# What you need to do
Exact repetition is required: output every record in full.

(Dataset entries)
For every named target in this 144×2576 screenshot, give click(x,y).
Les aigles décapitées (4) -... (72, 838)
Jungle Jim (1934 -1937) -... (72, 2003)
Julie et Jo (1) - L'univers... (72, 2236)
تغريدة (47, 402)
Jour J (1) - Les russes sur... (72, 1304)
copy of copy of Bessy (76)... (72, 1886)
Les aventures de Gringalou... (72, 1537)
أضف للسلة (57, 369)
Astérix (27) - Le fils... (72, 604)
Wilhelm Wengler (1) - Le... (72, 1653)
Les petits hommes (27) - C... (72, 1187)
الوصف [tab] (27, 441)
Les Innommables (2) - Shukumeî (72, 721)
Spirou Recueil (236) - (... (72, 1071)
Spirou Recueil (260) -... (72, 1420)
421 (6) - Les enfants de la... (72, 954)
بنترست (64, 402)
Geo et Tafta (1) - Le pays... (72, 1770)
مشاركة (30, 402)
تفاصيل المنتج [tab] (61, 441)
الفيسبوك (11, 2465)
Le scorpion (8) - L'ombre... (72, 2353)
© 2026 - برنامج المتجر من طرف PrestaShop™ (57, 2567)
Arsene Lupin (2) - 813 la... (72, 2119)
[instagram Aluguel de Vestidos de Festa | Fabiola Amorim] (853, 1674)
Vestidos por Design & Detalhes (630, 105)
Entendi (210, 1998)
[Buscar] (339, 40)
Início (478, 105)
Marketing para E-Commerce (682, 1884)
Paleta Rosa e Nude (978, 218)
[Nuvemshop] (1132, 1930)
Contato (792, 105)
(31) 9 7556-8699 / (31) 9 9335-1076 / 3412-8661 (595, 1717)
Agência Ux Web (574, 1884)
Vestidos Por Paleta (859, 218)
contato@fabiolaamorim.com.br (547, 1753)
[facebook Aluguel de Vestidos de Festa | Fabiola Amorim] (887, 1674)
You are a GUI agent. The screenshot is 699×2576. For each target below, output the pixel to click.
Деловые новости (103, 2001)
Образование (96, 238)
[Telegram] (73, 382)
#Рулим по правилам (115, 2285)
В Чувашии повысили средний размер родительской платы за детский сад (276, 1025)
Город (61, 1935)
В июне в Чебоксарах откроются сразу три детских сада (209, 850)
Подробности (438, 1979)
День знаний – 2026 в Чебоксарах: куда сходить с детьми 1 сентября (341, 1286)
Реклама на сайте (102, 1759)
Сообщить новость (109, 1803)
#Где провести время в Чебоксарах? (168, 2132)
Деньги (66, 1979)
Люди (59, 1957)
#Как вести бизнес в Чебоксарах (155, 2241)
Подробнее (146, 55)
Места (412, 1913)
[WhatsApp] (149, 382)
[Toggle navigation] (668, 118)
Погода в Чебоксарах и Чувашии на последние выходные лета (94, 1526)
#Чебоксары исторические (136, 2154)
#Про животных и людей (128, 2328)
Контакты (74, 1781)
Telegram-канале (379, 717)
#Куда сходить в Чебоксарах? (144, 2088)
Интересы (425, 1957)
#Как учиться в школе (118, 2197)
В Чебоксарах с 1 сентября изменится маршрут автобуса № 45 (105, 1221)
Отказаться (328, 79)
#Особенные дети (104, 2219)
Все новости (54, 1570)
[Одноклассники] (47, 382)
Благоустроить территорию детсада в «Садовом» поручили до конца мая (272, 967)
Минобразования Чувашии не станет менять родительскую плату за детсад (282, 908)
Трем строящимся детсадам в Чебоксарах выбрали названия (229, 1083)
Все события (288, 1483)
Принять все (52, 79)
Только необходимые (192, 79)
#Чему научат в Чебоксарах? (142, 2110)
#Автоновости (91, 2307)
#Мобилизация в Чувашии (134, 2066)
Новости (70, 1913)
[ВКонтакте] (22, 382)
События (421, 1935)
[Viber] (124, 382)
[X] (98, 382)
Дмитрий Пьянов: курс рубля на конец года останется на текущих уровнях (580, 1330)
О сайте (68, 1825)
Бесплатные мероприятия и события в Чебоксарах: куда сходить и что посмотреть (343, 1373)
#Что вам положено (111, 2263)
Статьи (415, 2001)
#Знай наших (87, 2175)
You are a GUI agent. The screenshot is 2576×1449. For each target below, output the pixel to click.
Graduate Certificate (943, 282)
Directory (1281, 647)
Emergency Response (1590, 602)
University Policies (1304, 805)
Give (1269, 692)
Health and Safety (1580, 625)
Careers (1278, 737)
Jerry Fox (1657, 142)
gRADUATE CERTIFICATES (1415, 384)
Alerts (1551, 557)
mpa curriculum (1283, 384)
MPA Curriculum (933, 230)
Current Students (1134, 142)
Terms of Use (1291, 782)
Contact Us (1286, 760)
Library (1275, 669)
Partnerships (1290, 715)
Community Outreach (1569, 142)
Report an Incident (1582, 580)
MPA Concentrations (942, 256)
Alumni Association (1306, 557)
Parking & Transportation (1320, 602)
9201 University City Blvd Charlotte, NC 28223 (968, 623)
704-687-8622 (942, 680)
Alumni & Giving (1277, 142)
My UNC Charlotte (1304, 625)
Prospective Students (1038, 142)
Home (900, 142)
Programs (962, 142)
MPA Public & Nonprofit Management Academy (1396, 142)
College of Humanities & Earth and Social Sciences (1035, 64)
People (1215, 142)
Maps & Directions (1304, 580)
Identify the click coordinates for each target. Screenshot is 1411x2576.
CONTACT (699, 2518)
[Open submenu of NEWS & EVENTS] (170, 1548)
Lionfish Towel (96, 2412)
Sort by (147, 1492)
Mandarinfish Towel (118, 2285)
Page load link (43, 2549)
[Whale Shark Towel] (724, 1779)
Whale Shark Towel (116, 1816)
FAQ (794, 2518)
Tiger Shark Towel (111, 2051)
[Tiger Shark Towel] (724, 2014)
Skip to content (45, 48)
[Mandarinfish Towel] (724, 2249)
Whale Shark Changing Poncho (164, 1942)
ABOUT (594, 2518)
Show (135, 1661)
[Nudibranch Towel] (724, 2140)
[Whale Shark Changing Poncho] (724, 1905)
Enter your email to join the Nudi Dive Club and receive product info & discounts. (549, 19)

# Result below
For every named target in this 144×2576 screenshot, give click(x,y).
Les aigles décapitées (4) -... (72, 838)
Jungle Jim (1934 -1937) -... (72, 2003)
Julie et Jo (1) - L'univers... (72, 2236)
تغريدة (47, 402)
Jour J (1) - Les russes sur... (72, 1304)
copy of copy of Bessy (76)... (72, 1886)
Les aventures de Gringalou... (72, 1537)
أضف للسلة (57, 369)
Astérix (27) - Le fils... (72, 604)
Wilhelm Wengler (1) - Le... (72, 1653)
Les petits hommes (27) - C... (72, 1187)
الوصف [tab] (27, 441)
Les Innommables (2) - Shukumeî (72, 721)
Spirou Recueil (236) - (... (72, 1071)
Spirou Recueil (260) -... (72, 1420)
421 (6) - Les enfants de la... (72, 954)
بنترست (64, 402)
Geo et Tafta (1) - Le pays... (72, 1770)
مشاركة (30, 402)
تفاصيل المنتج [tab] (61, 441)
الفيسبوك (11, 2465)
Le scorpion (8) - L'ombre... (72, 2353)
© 2026 - برنامج المتجر من طرف PrestaShop™ (57, 2567)
Arsene Lupin (2) - 813 la... (72, 2119)
[instagram Aluguel de Vestidos de Festa | Fabiola Amorim] (853, 1674)
Vestidos por Design & Detalhes (630, 105)
Entendi (210, 1998)
[Buscar] (339, 40)
Início (478, 105)
Marketing para E-Commerce (682, 1884)
Paleta Rosa e Nude (978, 218)
[Nuvemshop] (1132, 1930)
Contato (792, 105)
(31) 9 7556-8699 / (31) 9 9335-1076 / 3412-8661 (595, 1717)
Agência Ux Web (574, 1884)
Vestidos Por Paleta (859, 218)
contato@fabiolaamorim.com.br (547, 1753)
[facebook Aluguel de Vestidos de Festa | Fabiola Amorim] (887, 1674)
You are a GUI agent. The screenshot is 699×2576. For each target below, output the pixel to click.
Деловые новости (103, 2001)
Образование (96, 238)
[Telegram] (73, 382)
#Рулим по правилам (115, 2285)
В Чувашии повысили средний размер родительской платы за детский сад (276, 1025)
Город (61, 1935)
В июне в Чебоксарах откроются сразу три детских сада (209, 850)
Подробности (438, 1979)
День знаний – 2026 в Чебоксарах: куда сходить с детьми 1 сентября (341, 1286)
Реклама на сайте (102, 1759)
Сообщить новость (109, 1803)
#Где провести время в Чебоксарах? (168, 2132)
Деньги (66, 1979)
Люди (59, 1957)
#Как вести бизнес в Чебоксарах (155, 2241)
Подробнее (146, 55)
Места (412, 1913)
[WhatsApp] (149, 382)
[Toggle navigation] (668, 118)
Погода в Чебоксарах и Чувашии на последние выходные лета (94, 1526)
#Чебоксары исторические (136, 2154)
#Про животных и людей (128, 2328)
Контакты (74, 1781)
Telegram-канале (379, 717)
#Куда сходить в Чебоксарах? (144, 2088)
Интересы (425, 1957)
#Как учиться в школе (118, 2197)
В Чебоксарах с 1 сентября изменится маршрут автобуса № 45 (105, 1221)
Отказаться (328, 79)
#Особенные дети (104, 2219)
Все новости (54, 1570)
[Одноклассники] (47, 382)
Благоустроить территорию детсада в «Садовом» поручили до конца мая (272, 967)
Минобразования Чувашии не станет менять родительскую плату за детсад (282, 908)
Трем строящимся детсадам в Чебоксарах выбрали названия (229, 1083)
Все события (288, 1483)
Принять все (52, 79)
Только необходимые (192, 79)
#Чему научат в Чебоксарах? (142, 2110)
#Автоновости (91, 2307)
#Мобилизация в Чувашии (134, 2066)
Новости (70, 1913)
[ВКонтакте] (22, 382)
События (421, 1935)
[Viber] (124, 382)
[X] (98, 382)
Дмитрий Пьянов: курс рубля на конец года останется на текущих уровнях (580, 1330)
О сайте (68, 1825)
Бесплатные мероприятия и события в Чебоксарах: куда сходить и что посмотреть (343, 1373)
#Что вам положено (111, 2263)
Статьи (415, 2001)
#Знай наших (87, 2175)
You are a GUI agent. The screenshot is 2576×1449. For each target below, output the pixel to click.
Graduate Certificate (943, 282)
Directory (1281, 647)
Emergency Response (1590, 602)
University Policies (1304, 805)
Give (1269, 692)
Health and Safety (1580, 625)
Careers (1278, 737)
Jerry Fox (1657, 142)
gRADUATE CERTIFICATES (1415, 384)
Alerts (1551, 557)
mpa curriculum (1283, 384)
MPA Curriculum (933, 230)
Current Students (1134, 142)
Terms of Use (1291, 782)
Contact Us (1286, 760)
Library (1275, 669)
Partnerships (1290, 715)
Community Outreach (1569, 142)
Report an Incident (1582, 580)
MPA Concentrations (942, 256)
Alumni Association (1306, 557)
Parking & Transportation (1320, 602)
9201 University City Blvd Charlotte, NC 28223 (968, 623)
704-687-8622 (942, 680)
Alumni & Giving (1277, 142)
My UNC Charlotte (1304, 625)
Prospective Students (1038, 142)
Home (900, 142)
Programs (962, 142)
MPA Public & Nonprofit Management Academy (1396, 142)
College of Humanities & Earth and Social Sciences (1035, 64)
People (1215, 142)
Maps & Directions (1304, 580)
Identify the click coordinates for each target. Screenshot is 1411x2576.
CONTACT (699, 2518)
[Open submenu of NEWS & EVENTS] (170, 1548)
Lionfish Towel (96, 2412)
Sort by (147, 1492)
Mandarinfish Towel (118, 2285)
Page load link (43, 2549)
[Whale Shark Towel] (724, 1779)
Whale Shark Towel (116, 1816)
FAQ (794, 2518)
Tiger Shark Towel (111, 2051)
[Tiger Shark Towel] (724, 2014)
Skip to content (45, 48)
[Mandarinfish Towel] (724, 2249)
Whale Shark Changing Poncho (164, 1942)
ABOUT (594, 2518)
Show (135, 1661)
[Nudibranch Towel] (724, 2140)
[Whale Shark Changing Poncho] (724, 1905)
Enter your email to join the Nudi Dive Club and receive product info & discounts. (549, 19)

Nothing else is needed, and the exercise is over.